**SET TASK:** Rewrite the part that opens with the line containing "Image resolution: width=1568 pixels, height=569" and closes with the line containing "pyautogui.click(x=17, y=39)", substituting "navigation menu" for "hamburger menu" and changing nothing else.

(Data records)
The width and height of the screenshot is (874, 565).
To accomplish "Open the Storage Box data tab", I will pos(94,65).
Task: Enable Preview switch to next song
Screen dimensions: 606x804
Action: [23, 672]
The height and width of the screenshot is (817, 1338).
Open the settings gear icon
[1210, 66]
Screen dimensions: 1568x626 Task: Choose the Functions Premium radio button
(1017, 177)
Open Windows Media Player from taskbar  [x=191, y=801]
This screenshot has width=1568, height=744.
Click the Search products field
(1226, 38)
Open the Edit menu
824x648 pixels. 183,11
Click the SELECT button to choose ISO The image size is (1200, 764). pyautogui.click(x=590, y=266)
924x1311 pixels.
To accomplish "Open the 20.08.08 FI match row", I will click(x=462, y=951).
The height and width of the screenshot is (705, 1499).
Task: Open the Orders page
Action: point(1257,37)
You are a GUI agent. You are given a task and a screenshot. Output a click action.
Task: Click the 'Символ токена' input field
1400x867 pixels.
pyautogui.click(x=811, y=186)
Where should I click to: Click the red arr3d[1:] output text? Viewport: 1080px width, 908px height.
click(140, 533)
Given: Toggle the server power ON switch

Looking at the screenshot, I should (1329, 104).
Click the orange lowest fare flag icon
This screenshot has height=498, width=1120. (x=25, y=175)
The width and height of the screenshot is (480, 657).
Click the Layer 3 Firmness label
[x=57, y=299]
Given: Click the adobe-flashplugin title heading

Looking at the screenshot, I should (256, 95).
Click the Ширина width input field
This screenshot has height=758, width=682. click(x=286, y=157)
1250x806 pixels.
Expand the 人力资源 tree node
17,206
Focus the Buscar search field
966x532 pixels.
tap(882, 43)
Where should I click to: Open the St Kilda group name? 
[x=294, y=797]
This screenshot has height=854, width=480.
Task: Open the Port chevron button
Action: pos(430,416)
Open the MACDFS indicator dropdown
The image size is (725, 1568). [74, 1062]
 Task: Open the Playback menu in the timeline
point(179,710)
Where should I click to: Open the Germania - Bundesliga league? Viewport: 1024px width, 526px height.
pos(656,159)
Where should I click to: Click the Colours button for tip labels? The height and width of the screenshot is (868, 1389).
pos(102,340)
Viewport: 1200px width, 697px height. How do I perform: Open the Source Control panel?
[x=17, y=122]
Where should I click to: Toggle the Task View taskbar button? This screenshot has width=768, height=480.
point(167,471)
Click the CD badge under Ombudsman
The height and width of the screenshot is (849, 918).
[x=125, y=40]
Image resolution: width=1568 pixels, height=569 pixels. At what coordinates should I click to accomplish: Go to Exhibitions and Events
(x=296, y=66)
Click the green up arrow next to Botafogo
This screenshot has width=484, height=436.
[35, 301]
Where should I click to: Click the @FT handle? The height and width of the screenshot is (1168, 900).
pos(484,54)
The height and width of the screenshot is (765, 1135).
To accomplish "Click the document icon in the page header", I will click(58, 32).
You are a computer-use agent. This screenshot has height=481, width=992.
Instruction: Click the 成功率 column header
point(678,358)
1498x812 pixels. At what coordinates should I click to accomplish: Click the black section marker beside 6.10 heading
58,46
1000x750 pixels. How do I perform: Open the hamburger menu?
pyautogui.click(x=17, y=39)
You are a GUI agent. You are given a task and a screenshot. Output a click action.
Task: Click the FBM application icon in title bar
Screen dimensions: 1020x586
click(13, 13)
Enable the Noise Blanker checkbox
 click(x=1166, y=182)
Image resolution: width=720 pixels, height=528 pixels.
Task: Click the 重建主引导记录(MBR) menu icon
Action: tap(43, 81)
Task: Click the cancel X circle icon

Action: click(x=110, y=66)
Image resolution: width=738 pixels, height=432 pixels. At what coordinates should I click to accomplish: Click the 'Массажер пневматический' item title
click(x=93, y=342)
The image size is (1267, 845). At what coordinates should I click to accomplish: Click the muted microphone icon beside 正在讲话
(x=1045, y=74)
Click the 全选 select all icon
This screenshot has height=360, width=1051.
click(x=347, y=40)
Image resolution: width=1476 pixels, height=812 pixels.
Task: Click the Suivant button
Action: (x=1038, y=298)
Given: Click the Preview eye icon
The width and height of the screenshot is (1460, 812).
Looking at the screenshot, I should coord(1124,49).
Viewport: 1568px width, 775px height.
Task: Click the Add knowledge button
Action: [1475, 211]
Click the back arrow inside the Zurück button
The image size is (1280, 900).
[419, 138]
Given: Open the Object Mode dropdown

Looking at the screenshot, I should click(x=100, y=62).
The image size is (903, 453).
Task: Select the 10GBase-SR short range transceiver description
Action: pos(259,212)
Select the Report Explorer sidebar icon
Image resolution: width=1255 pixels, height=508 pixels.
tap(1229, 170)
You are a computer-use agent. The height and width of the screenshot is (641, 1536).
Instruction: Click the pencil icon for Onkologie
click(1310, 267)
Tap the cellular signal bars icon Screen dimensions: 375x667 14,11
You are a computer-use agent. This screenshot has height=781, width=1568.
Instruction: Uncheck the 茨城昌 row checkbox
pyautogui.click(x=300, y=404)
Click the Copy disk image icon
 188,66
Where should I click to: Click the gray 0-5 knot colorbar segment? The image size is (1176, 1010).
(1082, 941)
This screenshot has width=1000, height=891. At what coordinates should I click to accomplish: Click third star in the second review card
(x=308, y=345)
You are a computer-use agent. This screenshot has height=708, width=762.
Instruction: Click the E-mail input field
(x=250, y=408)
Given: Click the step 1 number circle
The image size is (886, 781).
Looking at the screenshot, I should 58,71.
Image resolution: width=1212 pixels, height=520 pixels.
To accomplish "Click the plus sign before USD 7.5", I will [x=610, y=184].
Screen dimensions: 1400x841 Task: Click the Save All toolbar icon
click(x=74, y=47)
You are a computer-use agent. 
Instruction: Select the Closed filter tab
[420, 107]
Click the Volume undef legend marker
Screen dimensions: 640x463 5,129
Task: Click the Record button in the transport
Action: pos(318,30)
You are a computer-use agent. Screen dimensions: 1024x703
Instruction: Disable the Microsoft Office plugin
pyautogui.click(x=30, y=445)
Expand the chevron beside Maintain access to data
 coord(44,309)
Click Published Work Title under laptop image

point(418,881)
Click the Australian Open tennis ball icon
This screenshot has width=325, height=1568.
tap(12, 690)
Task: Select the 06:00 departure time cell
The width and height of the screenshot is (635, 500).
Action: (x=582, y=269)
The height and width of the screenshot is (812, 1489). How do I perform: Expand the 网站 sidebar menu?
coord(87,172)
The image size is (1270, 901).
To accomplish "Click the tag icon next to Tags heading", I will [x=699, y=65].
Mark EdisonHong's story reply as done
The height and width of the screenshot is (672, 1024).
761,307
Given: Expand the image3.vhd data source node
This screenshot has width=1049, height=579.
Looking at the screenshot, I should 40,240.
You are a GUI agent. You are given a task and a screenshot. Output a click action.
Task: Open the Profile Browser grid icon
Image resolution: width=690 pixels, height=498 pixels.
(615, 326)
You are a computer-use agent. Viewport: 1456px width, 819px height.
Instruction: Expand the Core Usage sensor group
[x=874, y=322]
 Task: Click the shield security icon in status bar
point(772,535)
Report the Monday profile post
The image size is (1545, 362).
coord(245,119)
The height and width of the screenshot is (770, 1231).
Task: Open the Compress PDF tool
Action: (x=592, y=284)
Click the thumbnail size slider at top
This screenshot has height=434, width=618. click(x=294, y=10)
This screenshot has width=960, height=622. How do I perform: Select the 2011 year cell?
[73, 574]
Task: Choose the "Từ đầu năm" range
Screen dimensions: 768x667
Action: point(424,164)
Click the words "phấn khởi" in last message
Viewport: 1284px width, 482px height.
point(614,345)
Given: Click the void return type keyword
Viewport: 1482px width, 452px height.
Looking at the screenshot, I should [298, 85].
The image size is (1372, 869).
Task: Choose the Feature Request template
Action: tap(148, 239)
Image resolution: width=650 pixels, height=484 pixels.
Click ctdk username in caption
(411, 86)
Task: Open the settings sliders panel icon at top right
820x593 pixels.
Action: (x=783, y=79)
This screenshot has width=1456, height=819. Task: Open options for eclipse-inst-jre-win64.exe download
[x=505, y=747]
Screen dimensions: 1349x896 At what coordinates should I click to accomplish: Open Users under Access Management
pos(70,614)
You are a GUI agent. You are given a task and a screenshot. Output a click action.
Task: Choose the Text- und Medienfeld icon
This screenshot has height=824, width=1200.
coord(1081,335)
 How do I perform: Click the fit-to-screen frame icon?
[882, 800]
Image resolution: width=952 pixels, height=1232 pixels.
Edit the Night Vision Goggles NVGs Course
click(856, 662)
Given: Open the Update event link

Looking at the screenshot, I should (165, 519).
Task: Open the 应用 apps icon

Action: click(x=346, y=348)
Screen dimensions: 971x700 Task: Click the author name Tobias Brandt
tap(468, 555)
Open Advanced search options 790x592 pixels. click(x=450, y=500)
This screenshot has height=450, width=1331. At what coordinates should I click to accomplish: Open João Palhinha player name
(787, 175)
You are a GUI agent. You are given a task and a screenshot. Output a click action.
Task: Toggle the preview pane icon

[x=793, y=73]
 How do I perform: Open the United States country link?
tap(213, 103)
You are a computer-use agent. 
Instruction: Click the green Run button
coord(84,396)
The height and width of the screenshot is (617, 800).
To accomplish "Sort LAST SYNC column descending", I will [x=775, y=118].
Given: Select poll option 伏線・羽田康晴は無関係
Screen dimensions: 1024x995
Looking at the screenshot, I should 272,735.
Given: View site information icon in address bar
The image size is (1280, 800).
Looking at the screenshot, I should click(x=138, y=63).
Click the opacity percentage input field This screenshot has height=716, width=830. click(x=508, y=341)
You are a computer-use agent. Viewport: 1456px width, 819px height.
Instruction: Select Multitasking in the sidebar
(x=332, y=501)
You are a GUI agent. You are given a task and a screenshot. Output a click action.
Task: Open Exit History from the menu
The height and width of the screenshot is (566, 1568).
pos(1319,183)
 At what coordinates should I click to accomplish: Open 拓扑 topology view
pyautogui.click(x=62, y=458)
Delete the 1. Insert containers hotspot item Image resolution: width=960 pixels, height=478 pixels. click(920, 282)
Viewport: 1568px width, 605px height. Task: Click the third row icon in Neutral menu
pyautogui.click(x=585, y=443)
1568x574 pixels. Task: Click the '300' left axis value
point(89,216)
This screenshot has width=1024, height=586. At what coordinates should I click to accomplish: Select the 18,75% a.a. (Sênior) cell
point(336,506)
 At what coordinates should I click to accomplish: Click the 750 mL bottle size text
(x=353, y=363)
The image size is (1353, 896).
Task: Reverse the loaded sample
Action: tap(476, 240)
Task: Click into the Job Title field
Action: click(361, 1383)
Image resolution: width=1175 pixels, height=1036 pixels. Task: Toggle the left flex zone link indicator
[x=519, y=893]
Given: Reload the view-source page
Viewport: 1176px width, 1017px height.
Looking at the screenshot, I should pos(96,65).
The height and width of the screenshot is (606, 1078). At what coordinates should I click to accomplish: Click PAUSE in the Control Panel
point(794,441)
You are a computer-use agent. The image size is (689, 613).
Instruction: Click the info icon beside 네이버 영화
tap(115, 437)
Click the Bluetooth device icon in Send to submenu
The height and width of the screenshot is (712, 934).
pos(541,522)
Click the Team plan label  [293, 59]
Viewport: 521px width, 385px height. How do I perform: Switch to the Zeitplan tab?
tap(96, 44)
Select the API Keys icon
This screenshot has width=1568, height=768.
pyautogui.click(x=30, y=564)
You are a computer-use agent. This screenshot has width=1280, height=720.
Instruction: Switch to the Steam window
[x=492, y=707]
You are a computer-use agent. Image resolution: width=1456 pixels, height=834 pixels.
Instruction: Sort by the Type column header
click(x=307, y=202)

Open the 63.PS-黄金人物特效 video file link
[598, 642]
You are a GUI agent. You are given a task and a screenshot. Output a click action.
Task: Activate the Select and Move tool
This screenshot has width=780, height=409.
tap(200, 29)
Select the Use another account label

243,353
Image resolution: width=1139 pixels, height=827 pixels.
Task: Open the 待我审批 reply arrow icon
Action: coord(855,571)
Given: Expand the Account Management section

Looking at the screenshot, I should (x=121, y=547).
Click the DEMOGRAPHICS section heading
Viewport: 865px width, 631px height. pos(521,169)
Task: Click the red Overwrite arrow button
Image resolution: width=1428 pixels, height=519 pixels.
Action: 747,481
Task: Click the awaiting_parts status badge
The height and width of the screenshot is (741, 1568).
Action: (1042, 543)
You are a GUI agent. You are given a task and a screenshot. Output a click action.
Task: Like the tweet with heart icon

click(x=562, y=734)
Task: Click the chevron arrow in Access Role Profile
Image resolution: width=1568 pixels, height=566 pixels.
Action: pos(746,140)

**COMPLETED TASK:**
Image resolution: width=1568 pixels, height=569 pixels. At what coordinates should I click to accomplish: Go to Exhibitions and Events
(x=296, y=66)
Click the green up arrow next to Botafogo
This screenshot has width=484, height=436.
[35, 301]
Where should I click to: Click the @FT handle? The height and width of the screenshot is (1168, 900).
pos(484,54)
The height and width of the screenshot is (765, 1135).
To accomplish "Click the document icon in the page header", I will click(58, 32).
You are a computer-use agent. This screenshot has height=481, width=992.
Instruction: Click the 成功率 column header
point(678,358)
1498x812 pixels. At what coordinates should I click to accomplish: Click the black section marker beside 6.10 heading
58,46
1000x750 pixels. How do I perform: Open the navigation menu?
pyautogui.click(x=17, y=39)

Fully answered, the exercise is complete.